- Instructions for the task
Reproduce the records from the line with "This screenshot has height=376, width=694." to the line with "click(x=841, y=182)", requests included, and shift every coordinate in the answers by adding 119 to it.

^^^^

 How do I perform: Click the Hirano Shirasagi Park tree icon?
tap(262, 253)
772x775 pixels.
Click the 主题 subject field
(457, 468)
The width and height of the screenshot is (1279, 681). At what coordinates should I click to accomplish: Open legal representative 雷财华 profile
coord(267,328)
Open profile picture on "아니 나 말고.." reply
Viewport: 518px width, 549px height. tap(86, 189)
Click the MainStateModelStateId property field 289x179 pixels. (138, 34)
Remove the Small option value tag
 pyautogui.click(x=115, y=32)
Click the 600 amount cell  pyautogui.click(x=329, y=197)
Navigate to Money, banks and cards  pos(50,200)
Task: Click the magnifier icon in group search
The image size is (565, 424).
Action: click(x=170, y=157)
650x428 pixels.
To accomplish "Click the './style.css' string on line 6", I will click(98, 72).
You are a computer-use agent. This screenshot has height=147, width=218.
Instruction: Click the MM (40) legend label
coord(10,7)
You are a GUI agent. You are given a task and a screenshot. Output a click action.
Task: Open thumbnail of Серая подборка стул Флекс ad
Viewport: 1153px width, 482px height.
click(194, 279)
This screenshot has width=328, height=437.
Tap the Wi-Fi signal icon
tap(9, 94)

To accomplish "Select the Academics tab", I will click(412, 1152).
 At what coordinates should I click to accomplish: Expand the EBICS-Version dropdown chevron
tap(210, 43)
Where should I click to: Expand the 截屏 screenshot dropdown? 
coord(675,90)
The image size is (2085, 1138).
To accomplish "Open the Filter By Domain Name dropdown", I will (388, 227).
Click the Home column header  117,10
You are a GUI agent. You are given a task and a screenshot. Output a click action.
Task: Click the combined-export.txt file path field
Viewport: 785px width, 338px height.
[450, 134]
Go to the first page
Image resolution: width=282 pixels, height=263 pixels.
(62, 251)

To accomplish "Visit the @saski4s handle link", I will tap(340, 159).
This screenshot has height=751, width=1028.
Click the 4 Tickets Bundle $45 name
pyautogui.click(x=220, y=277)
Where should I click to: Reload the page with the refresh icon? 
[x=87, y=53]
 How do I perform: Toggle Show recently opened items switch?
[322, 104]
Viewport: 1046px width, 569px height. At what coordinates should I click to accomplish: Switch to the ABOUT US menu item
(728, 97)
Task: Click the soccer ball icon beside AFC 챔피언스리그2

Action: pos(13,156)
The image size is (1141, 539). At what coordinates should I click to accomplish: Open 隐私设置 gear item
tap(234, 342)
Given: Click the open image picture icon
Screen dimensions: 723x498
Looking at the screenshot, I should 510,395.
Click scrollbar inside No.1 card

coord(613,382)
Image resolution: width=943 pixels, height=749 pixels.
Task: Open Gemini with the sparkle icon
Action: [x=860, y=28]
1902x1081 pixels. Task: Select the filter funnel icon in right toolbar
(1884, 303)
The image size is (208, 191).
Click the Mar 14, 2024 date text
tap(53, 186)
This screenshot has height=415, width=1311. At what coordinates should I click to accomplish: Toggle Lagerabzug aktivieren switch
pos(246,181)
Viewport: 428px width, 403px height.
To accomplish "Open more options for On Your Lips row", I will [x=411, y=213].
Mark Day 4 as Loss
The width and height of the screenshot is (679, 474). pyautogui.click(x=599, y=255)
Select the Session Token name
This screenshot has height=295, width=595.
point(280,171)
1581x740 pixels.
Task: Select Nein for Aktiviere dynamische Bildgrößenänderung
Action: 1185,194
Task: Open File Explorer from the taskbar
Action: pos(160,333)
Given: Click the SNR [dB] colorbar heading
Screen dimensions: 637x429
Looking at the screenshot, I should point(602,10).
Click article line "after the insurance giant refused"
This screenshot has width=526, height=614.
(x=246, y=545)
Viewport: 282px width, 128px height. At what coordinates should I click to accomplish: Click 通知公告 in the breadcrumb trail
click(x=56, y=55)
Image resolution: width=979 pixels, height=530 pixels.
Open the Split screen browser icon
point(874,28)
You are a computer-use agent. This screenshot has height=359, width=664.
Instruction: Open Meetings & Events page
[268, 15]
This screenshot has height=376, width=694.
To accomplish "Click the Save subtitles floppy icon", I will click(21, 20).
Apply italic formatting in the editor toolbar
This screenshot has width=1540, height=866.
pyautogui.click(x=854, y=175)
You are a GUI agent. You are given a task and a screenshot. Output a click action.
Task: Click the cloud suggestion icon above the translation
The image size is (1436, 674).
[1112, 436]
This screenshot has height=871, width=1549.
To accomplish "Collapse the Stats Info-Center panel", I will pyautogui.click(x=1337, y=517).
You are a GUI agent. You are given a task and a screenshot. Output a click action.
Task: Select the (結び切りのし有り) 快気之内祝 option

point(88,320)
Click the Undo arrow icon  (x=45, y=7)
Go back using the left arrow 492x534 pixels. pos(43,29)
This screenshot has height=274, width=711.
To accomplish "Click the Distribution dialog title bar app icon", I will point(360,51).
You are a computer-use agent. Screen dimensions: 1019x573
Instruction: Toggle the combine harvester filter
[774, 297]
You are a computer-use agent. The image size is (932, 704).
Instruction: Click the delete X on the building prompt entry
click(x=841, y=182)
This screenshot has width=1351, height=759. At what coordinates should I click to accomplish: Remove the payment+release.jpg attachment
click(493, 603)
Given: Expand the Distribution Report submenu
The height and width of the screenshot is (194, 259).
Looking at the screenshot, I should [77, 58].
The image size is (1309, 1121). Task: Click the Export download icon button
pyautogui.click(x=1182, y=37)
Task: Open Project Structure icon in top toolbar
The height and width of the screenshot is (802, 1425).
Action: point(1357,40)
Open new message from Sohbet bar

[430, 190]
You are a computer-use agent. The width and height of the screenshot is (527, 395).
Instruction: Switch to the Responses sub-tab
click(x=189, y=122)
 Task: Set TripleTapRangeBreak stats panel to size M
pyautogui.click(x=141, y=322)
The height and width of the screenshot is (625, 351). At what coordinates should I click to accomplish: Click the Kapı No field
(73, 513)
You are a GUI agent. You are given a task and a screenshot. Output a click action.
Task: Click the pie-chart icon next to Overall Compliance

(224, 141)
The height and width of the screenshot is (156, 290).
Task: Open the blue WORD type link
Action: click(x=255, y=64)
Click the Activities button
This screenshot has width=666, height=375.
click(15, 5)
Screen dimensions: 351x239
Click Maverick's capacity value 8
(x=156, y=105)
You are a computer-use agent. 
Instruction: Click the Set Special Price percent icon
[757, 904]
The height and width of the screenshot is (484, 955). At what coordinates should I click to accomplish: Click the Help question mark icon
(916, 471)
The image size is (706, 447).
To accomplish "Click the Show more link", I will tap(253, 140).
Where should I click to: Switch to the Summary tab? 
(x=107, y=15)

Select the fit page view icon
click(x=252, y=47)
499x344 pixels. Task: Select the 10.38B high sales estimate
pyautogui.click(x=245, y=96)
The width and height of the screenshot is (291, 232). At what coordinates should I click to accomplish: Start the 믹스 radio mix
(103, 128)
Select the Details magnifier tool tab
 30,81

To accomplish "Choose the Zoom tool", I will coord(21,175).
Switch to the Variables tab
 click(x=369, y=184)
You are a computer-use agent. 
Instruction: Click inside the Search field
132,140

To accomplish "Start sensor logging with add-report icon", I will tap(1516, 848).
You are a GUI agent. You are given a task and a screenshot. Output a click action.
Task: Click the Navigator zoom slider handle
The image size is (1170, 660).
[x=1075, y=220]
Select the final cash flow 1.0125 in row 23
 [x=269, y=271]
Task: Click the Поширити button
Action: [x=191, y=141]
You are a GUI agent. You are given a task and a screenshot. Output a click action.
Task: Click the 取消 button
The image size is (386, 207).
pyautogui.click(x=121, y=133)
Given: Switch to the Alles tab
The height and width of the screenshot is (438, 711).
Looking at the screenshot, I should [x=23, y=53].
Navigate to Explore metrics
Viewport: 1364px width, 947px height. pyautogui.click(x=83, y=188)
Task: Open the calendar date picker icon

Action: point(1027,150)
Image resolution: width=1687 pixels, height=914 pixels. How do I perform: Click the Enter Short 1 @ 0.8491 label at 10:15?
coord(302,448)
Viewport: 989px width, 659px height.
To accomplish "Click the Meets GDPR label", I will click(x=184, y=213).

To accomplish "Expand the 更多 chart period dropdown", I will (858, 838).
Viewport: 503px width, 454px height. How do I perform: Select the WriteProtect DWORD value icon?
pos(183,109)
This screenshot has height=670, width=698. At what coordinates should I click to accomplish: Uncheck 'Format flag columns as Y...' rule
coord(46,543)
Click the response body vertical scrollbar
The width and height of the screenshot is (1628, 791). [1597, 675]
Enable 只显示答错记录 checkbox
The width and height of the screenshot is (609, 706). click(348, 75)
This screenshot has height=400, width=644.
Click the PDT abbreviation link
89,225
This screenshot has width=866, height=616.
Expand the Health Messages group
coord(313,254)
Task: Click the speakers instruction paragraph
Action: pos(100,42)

^^^^

- Expected output
This screenshot has height=376, width=694.
To accomplish "Click the Save subtitles floppy icon", I will click(140, 139).
Apply italic formatting in the editor toolbar
This screenshot has width=1540, height=866.
pyautogui.click(x=973, y=294)
You are a GUI agent. You are given a task and a screenshot. Output a click action.
Task: Click the cloud suggestion icon above the translation
The image size is (1436, 674).
[1231, 555]
This screenshot has height=871, width=1549.
To accomplish "Collapse the Stats Info-Center panel", I will pyautogui.click(x=1456, y=636).
You are a GUI agent. You are given a task and a screenshot. Output a click action.
Task: Select the (結び切りのし有り) 快気之内祝 option

point(207,439)
Click the Undo arrow icon  (x=164, y=126)
Go back using the left arrow 492x534 pixels. pos(162,148)
This screenshot has height=274, width=711.
To accomplish "Click the Distribution dialog title bar app icon", I will point(479,170).
You are a computer-use agent. Screen dimensions: 1019x573
Instruction: Toggle the combine harvester filter
[893, 416]
You are a computer-use agent. The image size is (932, 704).
Instruction: Click the delete X on the building prompt entry
click(x=960, y=301)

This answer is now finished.